- ЗАДАНИЯ
A: Какую систему, согласно тексту о ГУЛАГе, отменили после Большого террора? Ответьте, пожалуйста, одним предложением.
B: Продолжите текст о ГУЛАГе, начиная сразу после его последнего предложения.

Местные прокуроры немедленно начали заниматься случаями отказа. Например, в августе 1939 года за отказ от работы и соответствующую агитацию среди других заключенных один лагерник был расстрелян. В октябре три содержавшиеся в лагере женщины, по всей видимости православные, были обвинены в отказе от работы и в пении под видом религиозных стихов “контрреволюционных песен”. Двух из них расстреляли, третьей дали новый срок[397].
Три года Большого террора оставили и другой след. С этих пор никогда ГУЛАГ не рассматривал заключенного как человека, способного к исправлению. Система досрочного освобождения за хорошее поведение была отменена. Ей положил конец сам Сталин своим единственным известным нам публичным вмешательством в повседневную жизнь лагерей. Выступая в 1938 году на заседании Президиума Верховного Совета, он сказал:
Нельзя ли придумать какую-нибудь другую форму оценки их работы – награды и т. д.? Мы плохо делаем, мы нарушаем работу лагерей. Освобождение этим людям, конечно, нужно, но с точки зрения государственного хозяйства это плохо. <…> Будут освобождаться лучшие люди, а оставаться худшие[398].

Собранные данные

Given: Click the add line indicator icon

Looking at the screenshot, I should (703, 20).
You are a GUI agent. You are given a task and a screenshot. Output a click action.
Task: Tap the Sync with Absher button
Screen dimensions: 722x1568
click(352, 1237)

- ОТВЕТЫ К ЗАДАНИЯМ
A: Была отменена система досрочного освобождения за хорошее поведение.

B:
Указ по этому вопросу был утвержден в июне 1939 года. Несколько месяцев спустя тем же указом было отменено условно-досрочное освобождение для инвалидов. Соответственно, возросло количество больных заключенных. Главными стимулами для хорошей работы в лагерях должны были стать “улучшенное снабжение и питание”, а также денежные и иные награды, которые Сталин считал такими привлекательными для арестантов. В частности, в 1940 году был учрежден нагрудный значок “Отличнику дальстроевцу”[399].
Некоторые из этих нововведений были откровенно противоправны и встретили определенное сопротивление. Генеральный прокурор Вышинский и нарком юстиции Рычков были против как отмены досрочного освобождения, так и смертной казни за “дезорганизацию лагерной жизни”. Но Берию, как ранее Ягоду, явно поддерживал Сталин, и точка зрения Берии возобладала. НКВД, помимо прочего, получил право с 1 января 1940 года снять всех заключенных с объектов других ведомств (летом 1939‑го их насчитывалось около 130 000). Берия был твердо намерен сделать ГУЛАГ подлинно прибыльным[400].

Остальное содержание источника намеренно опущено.